** TASK REQUIREMENTS **
In the listing below, find the line holding "Where should I click to: Toggle Electric" and the line holding "Given: Switch to". Write out those two lines and all lines between, exactly, and nothing more.

-- SOURCE RECORDS follows --

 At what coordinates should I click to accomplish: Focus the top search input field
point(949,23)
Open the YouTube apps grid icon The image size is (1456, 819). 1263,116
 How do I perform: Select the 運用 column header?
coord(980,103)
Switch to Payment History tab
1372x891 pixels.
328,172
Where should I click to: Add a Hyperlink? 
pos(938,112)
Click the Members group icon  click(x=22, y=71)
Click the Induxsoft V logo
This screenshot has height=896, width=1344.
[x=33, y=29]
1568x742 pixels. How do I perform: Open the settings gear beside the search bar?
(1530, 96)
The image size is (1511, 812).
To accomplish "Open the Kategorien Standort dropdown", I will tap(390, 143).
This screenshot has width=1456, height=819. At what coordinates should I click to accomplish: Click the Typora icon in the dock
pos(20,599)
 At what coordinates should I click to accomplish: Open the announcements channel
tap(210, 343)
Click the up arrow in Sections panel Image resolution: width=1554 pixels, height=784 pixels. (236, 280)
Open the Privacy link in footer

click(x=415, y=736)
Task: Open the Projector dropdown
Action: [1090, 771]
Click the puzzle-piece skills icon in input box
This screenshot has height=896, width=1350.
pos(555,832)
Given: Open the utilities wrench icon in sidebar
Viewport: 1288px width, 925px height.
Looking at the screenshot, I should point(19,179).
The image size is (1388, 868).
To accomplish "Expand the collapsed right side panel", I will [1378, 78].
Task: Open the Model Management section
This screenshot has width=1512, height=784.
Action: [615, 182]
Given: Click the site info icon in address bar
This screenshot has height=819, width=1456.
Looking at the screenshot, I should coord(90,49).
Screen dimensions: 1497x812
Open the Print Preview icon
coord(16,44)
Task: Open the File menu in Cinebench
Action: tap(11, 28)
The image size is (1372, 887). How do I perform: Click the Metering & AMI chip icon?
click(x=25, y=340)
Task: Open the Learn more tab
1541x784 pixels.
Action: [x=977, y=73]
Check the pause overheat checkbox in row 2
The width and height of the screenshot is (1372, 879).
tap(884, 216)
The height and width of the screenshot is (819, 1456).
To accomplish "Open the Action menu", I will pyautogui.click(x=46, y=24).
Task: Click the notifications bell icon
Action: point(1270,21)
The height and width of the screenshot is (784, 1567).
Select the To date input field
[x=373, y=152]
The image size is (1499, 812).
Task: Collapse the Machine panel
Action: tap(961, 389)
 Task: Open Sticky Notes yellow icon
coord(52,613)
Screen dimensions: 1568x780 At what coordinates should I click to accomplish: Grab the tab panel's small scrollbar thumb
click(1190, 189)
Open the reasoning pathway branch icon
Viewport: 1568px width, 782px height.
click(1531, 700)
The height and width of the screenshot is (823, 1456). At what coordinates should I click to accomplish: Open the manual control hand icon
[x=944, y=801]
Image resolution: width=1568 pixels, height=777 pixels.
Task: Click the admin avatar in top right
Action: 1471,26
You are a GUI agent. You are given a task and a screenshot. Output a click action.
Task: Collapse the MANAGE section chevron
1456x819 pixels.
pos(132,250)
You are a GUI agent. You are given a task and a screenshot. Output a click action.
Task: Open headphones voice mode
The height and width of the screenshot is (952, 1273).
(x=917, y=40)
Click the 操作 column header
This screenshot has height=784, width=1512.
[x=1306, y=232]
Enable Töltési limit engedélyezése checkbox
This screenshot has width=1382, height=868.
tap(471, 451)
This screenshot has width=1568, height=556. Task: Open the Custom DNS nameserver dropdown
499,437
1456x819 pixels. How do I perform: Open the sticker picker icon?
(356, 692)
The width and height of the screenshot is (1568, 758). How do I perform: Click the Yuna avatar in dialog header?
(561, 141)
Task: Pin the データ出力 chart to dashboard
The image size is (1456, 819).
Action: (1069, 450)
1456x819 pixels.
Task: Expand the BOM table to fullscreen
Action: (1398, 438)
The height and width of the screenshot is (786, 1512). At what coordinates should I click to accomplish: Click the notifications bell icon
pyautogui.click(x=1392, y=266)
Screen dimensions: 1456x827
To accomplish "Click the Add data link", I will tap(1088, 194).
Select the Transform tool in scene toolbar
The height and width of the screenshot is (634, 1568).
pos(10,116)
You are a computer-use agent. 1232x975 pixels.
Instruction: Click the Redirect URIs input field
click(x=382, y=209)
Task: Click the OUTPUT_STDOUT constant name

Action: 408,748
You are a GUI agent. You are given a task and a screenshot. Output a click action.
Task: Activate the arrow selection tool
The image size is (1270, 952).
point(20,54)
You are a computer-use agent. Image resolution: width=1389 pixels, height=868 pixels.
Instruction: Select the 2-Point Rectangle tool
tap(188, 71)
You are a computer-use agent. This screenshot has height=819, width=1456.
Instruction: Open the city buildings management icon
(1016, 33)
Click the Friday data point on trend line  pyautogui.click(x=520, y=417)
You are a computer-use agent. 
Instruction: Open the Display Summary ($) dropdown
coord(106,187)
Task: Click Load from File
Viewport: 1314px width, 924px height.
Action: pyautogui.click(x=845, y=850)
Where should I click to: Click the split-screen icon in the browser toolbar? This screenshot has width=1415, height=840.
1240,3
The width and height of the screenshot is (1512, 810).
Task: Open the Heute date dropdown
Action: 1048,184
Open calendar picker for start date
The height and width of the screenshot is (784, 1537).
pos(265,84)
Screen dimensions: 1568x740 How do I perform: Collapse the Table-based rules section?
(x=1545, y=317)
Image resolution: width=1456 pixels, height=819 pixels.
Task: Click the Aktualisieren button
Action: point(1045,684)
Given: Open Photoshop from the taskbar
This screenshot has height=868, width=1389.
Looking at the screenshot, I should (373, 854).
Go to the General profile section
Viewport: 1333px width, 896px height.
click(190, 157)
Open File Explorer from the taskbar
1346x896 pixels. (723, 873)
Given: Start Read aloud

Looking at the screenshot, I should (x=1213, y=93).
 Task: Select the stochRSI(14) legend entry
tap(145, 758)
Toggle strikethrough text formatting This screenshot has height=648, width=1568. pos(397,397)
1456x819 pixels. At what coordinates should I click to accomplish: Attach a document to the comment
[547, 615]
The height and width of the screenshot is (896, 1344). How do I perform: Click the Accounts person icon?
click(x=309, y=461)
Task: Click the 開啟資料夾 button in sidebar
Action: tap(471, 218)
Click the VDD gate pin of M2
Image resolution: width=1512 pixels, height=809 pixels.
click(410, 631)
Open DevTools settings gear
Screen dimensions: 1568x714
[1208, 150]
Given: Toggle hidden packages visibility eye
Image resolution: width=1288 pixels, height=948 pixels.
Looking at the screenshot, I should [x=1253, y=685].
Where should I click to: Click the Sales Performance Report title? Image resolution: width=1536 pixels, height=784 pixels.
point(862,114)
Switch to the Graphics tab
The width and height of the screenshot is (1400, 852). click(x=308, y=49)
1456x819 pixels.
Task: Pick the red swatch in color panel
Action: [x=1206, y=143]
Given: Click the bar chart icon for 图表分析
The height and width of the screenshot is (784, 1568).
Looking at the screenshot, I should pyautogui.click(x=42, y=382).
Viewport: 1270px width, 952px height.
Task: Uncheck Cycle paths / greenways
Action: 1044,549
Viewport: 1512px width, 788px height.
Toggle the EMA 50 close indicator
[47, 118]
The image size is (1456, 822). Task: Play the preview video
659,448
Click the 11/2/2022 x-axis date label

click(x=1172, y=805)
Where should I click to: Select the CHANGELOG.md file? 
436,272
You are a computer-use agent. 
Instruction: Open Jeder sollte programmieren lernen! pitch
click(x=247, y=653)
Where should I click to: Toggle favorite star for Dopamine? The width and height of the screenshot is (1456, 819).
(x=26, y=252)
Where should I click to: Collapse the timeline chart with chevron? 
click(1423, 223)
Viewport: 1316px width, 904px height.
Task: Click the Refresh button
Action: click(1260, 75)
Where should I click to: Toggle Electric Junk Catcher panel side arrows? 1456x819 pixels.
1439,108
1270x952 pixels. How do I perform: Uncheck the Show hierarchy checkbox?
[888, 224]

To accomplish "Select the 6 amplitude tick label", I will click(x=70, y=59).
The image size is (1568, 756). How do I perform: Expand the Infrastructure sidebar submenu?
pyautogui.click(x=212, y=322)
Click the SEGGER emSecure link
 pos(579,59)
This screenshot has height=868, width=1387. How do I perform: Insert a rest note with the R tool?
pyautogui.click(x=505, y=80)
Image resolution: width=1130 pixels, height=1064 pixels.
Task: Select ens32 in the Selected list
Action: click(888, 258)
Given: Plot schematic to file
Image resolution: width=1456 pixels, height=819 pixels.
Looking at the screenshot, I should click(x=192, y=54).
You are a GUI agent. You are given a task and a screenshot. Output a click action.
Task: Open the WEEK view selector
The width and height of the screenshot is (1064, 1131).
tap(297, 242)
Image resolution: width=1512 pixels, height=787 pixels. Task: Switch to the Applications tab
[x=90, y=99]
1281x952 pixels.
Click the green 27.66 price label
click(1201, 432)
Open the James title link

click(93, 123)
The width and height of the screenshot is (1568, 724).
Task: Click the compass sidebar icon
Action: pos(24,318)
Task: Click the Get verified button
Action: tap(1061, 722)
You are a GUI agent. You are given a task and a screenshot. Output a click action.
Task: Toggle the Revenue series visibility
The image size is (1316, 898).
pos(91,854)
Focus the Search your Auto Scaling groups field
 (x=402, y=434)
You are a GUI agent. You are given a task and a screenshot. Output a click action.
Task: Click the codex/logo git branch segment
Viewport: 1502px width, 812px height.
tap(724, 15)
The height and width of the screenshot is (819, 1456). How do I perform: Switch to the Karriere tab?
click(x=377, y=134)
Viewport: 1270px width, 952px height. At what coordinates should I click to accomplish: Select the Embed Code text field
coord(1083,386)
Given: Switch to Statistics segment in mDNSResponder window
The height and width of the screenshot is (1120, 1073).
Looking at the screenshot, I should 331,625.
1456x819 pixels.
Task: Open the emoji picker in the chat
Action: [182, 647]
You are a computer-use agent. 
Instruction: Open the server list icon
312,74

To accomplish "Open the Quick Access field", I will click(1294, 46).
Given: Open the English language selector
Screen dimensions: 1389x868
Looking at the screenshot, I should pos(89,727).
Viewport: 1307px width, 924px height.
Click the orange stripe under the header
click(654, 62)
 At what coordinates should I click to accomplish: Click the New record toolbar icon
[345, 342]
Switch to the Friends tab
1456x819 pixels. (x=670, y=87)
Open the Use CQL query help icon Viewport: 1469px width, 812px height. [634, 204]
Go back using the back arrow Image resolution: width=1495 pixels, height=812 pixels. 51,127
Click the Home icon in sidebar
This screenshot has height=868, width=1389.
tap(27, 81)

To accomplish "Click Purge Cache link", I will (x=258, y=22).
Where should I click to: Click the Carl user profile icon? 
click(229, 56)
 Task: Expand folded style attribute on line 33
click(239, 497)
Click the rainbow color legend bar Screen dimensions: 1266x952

-- SOURCE RECORDS concluded --

** RESPONSE BELOW **
Where should I click to: Toggle Electric Junk Catcher panel side arrows? 1456x819 pixels.
1439,108
1270x952 pixels. How do I perform: Uncheck the Show hierarchy checkbox?
[888, 224]

To accomplish "Select the 6 amplitude tick label", I will click(x=70, y=59).
The image size is (1568, 756). How do I perform: Expand the Infrastructure sidebar submenu?
pyautogui.click(x=212, y=322)
Click the SEGGER emSecure link
 pos(579,59)
This screenshot has height=868, width=1387. How do I perform: Insert a rest note with the R tool?
pyautogui.click(x=505, y=80)
Image resolution: width=1130 pixels, height=1064 pixels.
Task: Select ens32 in the Selected list
Action: click(888, 258)
Given: Plot schematic to file
Image resolution: width=1456 pixels, height=819 pixels.
Looking at the screenshot, I should click(x=192, y=54).
You are a GUI agent. You are given a task and a screenshot. Output a click action.
Task: Open the WEEK view selector
The width and height of the screenshot is (1064, 1131).
tap(297, 242)
Image resolution: width=1512 pixels, height=787 pixels. Task: Switch to the Applications tab
[x=90, y=99]
1281x952 pixels.
Click the green 27.66 price label
click(1201, 432)
Open the James title link

click(93, 123)
The width and height of the screenshot is (1568, 724).
Task: Click the compass sidebar icon
Action: pos(24,318)
Task: Click the Get verified button
Action: tap(1061, 722)
You are a GUI agent. You are given a task and a screenshot. Output a click action.
Task: Toggle the Revenue series visibility
The image size is (1316, 898).
pos(91,854)
Focus the Search your Auto Scaling groups field
 (x=402, y=434)
You are a GUI agent. You are given a task and a screenshot. Output a click action.
Task: Click the codex/logo git branch segment
Viewport: 1502px width, 812px height.
tap(724, 15)
The height and width of the screenshot is (819, 1456). How do I perform: Switch to the Karriere tab?
click(x=377, y=134)
Viewport: 1270px width, 952px height. At what coordinates should I click to accomplish: Select the Embed Code text field
coord(1083,386)
Given: Switch to Statistics segment in mDNSResponder window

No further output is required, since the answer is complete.